CN109388806B

CN109388806B - Chinese word segmentation method based on deep learning and forgetting algorithm

Info

Publication number: CN109388806B
Application number: CN201811258651.5A
Authority: CN
Inventors: 卢学裕; 王安; 杨大海; 杨利军
Original assignee: Beijing Botbrain Intelligent Technology Co ltd
Current assignee: Beijing Botbrain Intelligent Technology Co ltd
Priority date: 2018-10-26
Filing date: 2018-10-26
Publication date: 2023-06-27
Anticipated expiration: 2038-10-26
Also published as: CN109388806A

Abstract

The invention discloses a Chinese word segmentation method based on deep learning and forgetting algorithm, which comprises the following steps: and (3) a step of: the method comprises the steps of scanning sentences word by word to obtain natural language, dividing the scanned natural language into word sequences by adopting a deep learning word segmentation method, and collecting the word sequences into a first word stock; and II: the method comprises the steps of scanning sentences word by word to obtain natural language, dividing the obtained natural language into candidate words by adopting a forgetting algorithm word segmentation method, and collecting the candidate words into a second word bank, and thirdly: fusing the word sequence in the first word bank with the candidate words in the second word bank to obtain a final word segmentation result, wherein the fusion method comprises the following steps: the continuous single words in the second word stock are combined into words if the words in the corresponding deep learning; and if the single word in the second word stock is the word in the corresponding deep learning, merging the single word forwards or backwards into the word. According to the word segmentation method, the deep learning word segmentation method and the forgetting algorithm word segmentation method are fused, so that the knowledge of the field can be automatically detected, a new word discovery function in the unsupervised field is completed, and the word segmentation effect is improved.

Description

Chinese word segmentation method based on deep learning and forgetting algorithm

Technical Field

The invention relates to the technical field of word segmentation, in particular to a Chinese word segmentation method based on deep learning and forgetting algorithm.

Background

Chinese segmentation (Chinese Word Segmentation) refers to the segmentation of a sequence of Chinese characters into individual words. Word segmentation is the process of recombining a continuous word sequence into a word sequence according to a certain specification.

1. Word segmentation method based on character string matching

The method is also called a mechanical word segmentation method, and is characterized in that a Chinese character string to be analyzed is matched with entries in a 'fully large' machine dictionary according to a certain strategy, and if a certain character string is found in the dictionary, the matching is successful (a word is identified). According to different scanning directions, the string matching word segmentation method can be divided into forward matching and reverse matching; according to the situation of the preferential matching of different lengths, the matching can be divided into maximum (longest) matching and minimum (shortest) matching; according to the combination of the part-of-speech labeling process or not, the method can be divided into a simple word segmentation method and an integrated method combining word segmentation and labeling. Several mechanical word segmentation methods are commonly used as follows:

1) Forward maximum matching (left to right direction);

2) Reverse maximum matching (right-to-left direction);

3) Minimum segmentation (minimizing the number of words cut in each sentence).

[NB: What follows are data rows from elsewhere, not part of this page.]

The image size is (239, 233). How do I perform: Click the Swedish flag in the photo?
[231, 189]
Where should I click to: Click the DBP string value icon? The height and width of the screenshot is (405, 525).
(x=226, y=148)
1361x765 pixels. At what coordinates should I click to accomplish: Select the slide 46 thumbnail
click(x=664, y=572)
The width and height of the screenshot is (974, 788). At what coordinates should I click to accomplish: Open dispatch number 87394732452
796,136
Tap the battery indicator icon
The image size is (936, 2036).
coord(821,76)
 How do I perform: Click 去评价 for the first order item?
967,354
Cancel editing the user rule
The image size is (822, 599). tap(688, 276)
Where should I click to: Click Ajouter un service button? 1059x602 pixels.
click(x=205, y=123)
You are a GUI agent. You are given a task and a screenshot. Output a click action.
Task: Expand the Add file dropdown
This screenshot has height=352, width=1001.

The above-described various methods may also be combined with each other, and for example, a forward maximum matching method and a reverse maximum matching method may be combined to constitute a bidirectional matching method. Due to the word forming characteristics of Chinese characters, the forward minimum matching and the reverse minimum matching are rarely used. In general, the segmentation accuracy of reverse matching is slightly higher than that of forward matching, and the ambiguity phenomenon is less. The statistics show that the error rate of the pure forward maximum matching is 1/169, and the error rate of the pure reverse maximum matching is 1/245. But this accuracy is far from meeting practical requirements. The word segmentation system actually used takes mechanical word segmentation as a primary segmentation means, and further improves the segmentation accuracy by utilizing various other language information.

One method is to improve the scanning mode, called feature scanning or sign segmentation, to identify and segment some words with obvious features in the character string to be analyzed, and to use these words as break points to divide the original character string into smaller strings and then to enter mechanical word segmentation, so as to reduce the error rate of matching. The other method combines word segmentation and word class labeling, provides help for word segmentation decision by using rich word class information, and also carries out inspection and adjustment on word segmentation results in the labeling process, thereby greatly improving the segmentation accuracy.

For the mechanical word segmentation method, a general model can be built, and a professional academic paper is provided in this respect, which is not discussed in detail here.

2. Word segmentation method based on understanding

The word segmentation method achieves the effect of word recognition by enabling a computer to simulate the understanding of people to sentences. The basic idea is that the syntactic and semantic analysis is performed while the words are segmented, and the syntactic information and the semantic information are utilized to process the ambiguity. It generally consists of three parts: the system comprises a word segmentation subsystem, a syntactic semantic subsystem and a general control part. Under the coordination of the general control part, the word segmentation subsystem can obtain the syntactic and semantic information of related words, sentences and the like to judge word segmentation ambiguity, namely, the word segmentation subsystem simulates the understanding process of people to sentences. This word segmentation method requires the use of a large amount of language knowledge and information. Because of the general and complex nature of Chinese language knowledge, it is difficult to organize various language information into machine-readable forms, and word segmentation systems based on understanding are still in the experimental stage at present.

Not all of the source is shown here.